Abordagens positivistas, arcabouços de coalizão, advocacia, políticas narrativas obscurecem os problemas investigados, naturalizando o sistema liberal como uma luta entre grupos com reivindicações concorrentes, apesar da evidência dos mecanismos que preservam o poder dos atores dominantes.

A transição para uma economia circular não é apenas uma transição de materiais e tecnologias, é uma transição de valores. A ciência, os atores sociais devem assumir responsabilidade pelos efeitos sociais e ambientais do conhecimento produzido, pelas suas derivações tecnológicas (processos de inovação e produtos).

Ações e intervenções coletivas para um futuro equitativo, justo e “sustentável” envolveriam a sociedade civil, unidades de conservação, os media, jornalistas, líderes religiosos, juristas, especialistas, tomadores de decisão, ativistas, jovens, líderes políticos, organizações, grupos e comunidades (regiões, setores e gerações).

Mudar os paradigmas de desenvolvimento, crescimento, poder, riqueza, trabalho e liberdade, embutidos nas instituições políticas, tecnológicas, econômicas e educacionais, implica capacidade institucional, neutralidade judicial, transparência informativa, participação política esclarecida e espaços sociais para engajamento cívico.

A maior deficiência da espécie humana é a incapacidade de compreender a função exponencial, na qual o argumento ocorre como expoente; o crescimento exponencial da população humana e o consumo indiscriminado dos chamados “recursos naturais” não podem continuar indefinidamente.

As relações entre as ciências sociais, econômicas e políticas e as ciências exatas devem ser intensificadas, a vida como a conhecemos está em jogo, a grande maioria das pessoas valoriza “construções” (por exemplo, dinheiro) sobre a realidade (natureza), lembra Amelia Delgado em “O que é sustentabilidade?” (ResearchGate).

Os problemas e os contextos em que ocorrem devem ser reinterpretados e reestruturados através de uma lente ecossistêmica, alterando assim as formas de abordá-los.
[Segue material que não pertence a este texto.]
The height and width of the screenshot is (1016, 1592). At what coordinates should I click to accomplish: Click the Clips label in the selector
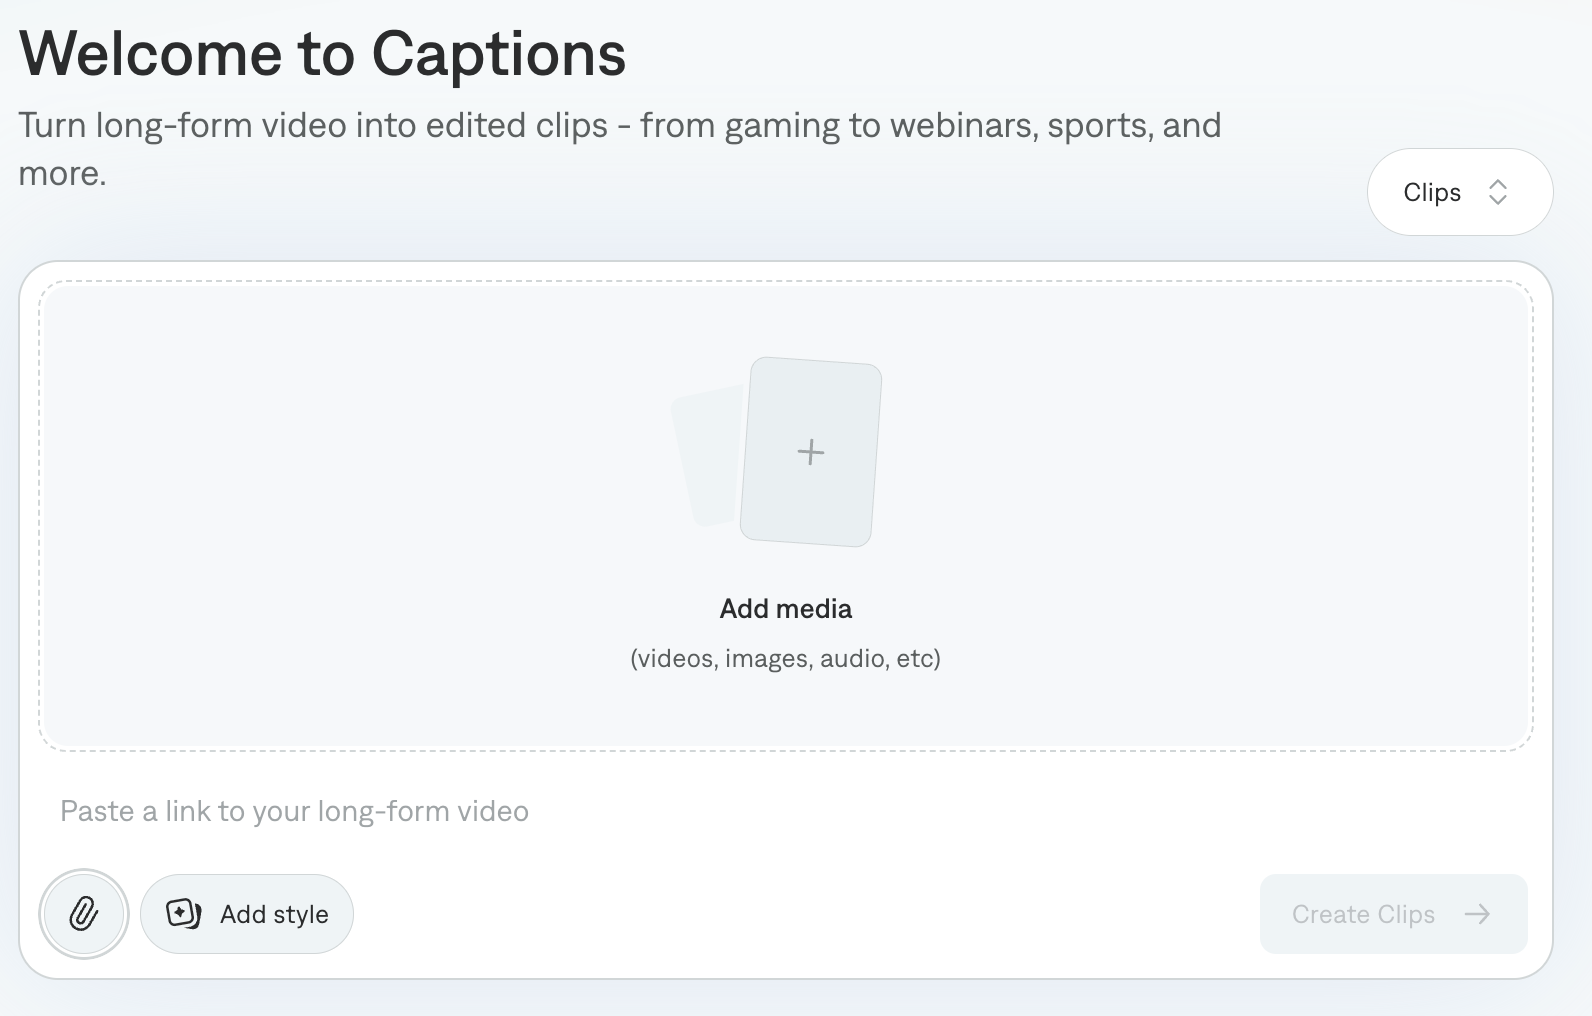(x=1432, y=192)
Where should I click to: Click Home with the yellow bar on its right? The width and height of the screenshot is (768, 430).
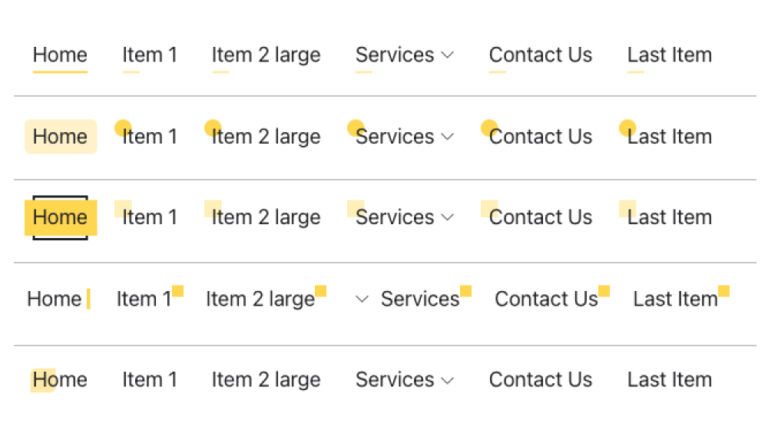(55, 299)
Novos nichos de aprendizagem sociocultural, tanto na academia quanto na sociedade em geral, devem preparar a transição para novas formas de estar no mundo.

“Estar no mundo” abrange quatro modos de existência (Binswanger): a relação do homem consigo mesmo (Eigenwelt); a relação do homem com seus semelhantes (Mitwelt); a relação do homem com a sociedade em geral (Menschenwelt); a relação do homem com o meio ambiente (Umwelt). Esses modos se complementam e devem se apoiar.
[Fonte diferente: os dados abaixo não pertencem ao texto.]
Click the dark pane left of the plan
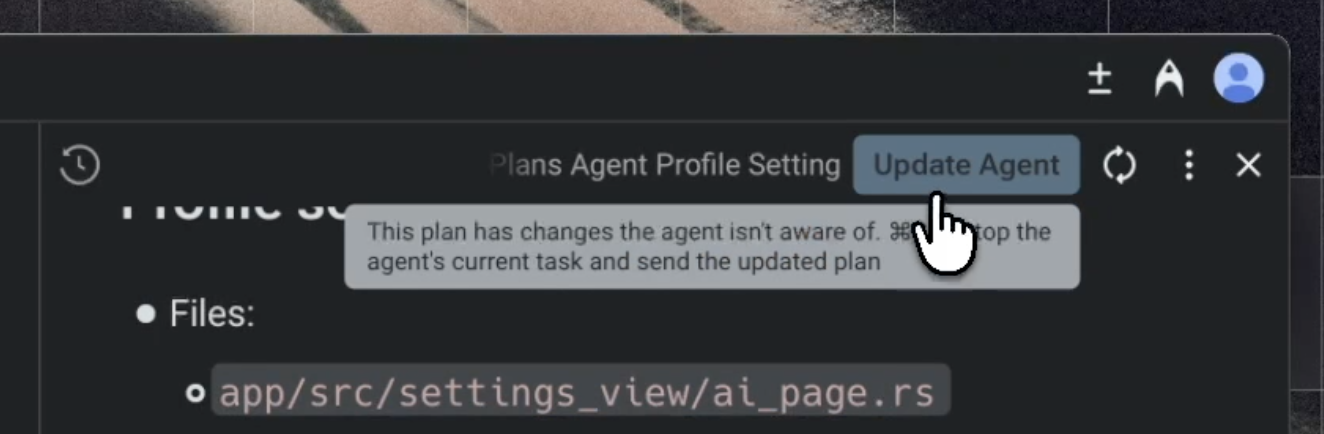1324x434 pixels. [x=19, y=278]
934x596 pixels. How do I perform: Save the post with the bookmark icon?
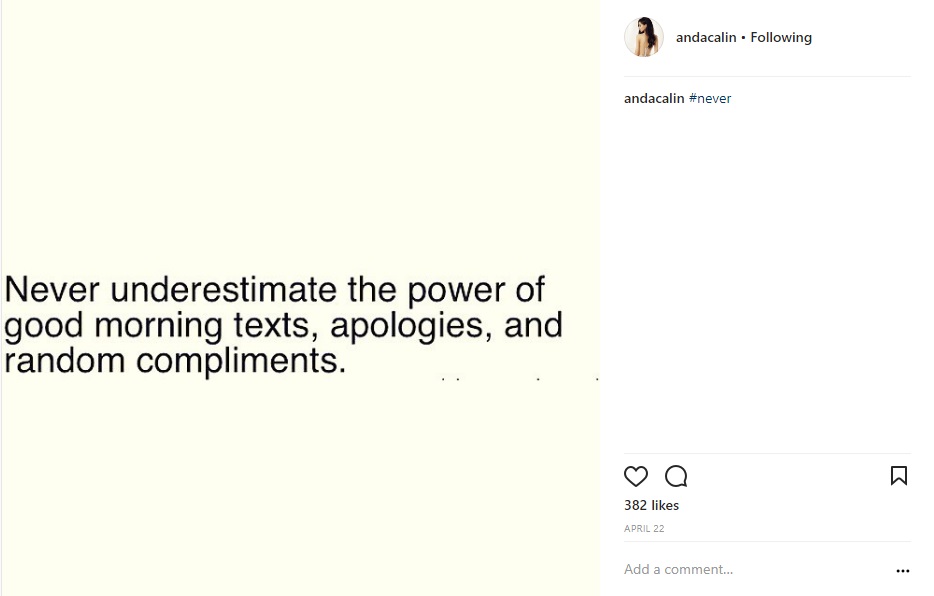click(x=898, y=476)
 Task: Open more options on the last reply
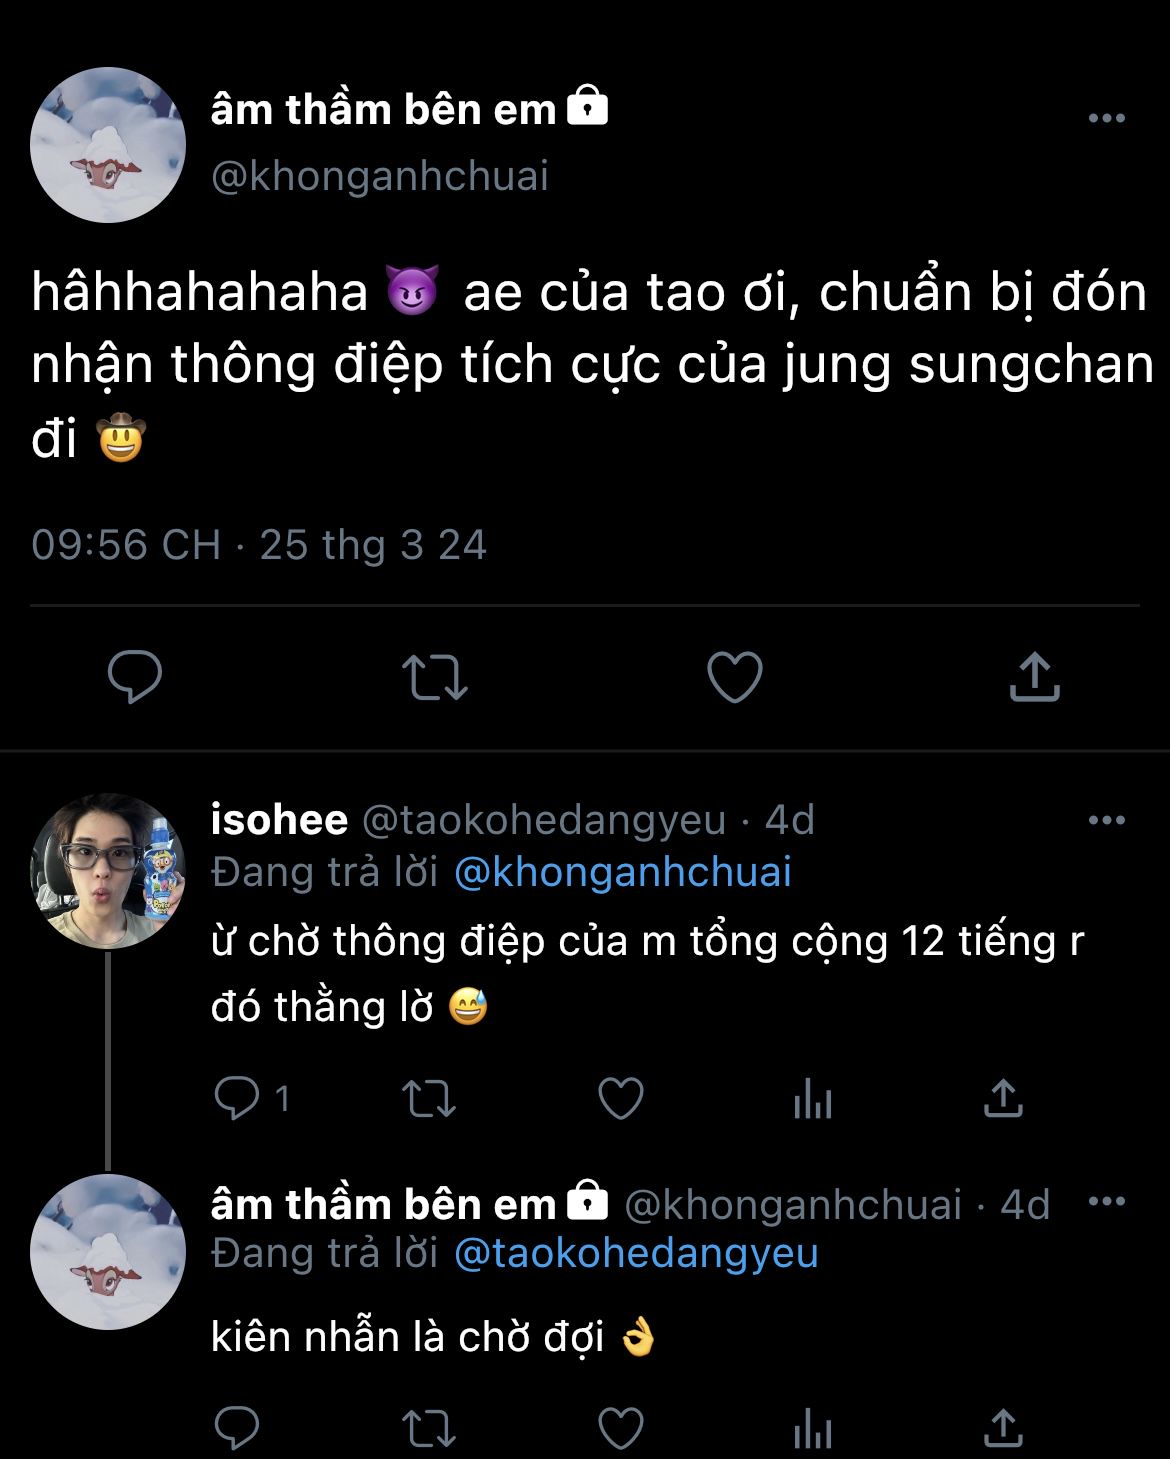click(x=1106, y=1202)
Uma civilização ecológica cuida dos ambientes natural e construído, do patrimônio cultural, dos vínculos coletivos, da educação, saúde, ética, estética, equidade e justiça. A prioridade é dada a um conjunto de valores, normas e políticas relacionadas ao bem-estar humano e à qualidade de vida, onde “ninguém fique de fora”.

Além do discurso, são esperadas ações concretas, verificáveis por organizações científicas e de defesa do meio ambiente, em níveis local, regional, nacional e internacional: uma boa política seria realizar um inventário das condições que possibilitam ou impedem a realização desses objetivos nos diversos países do mundo.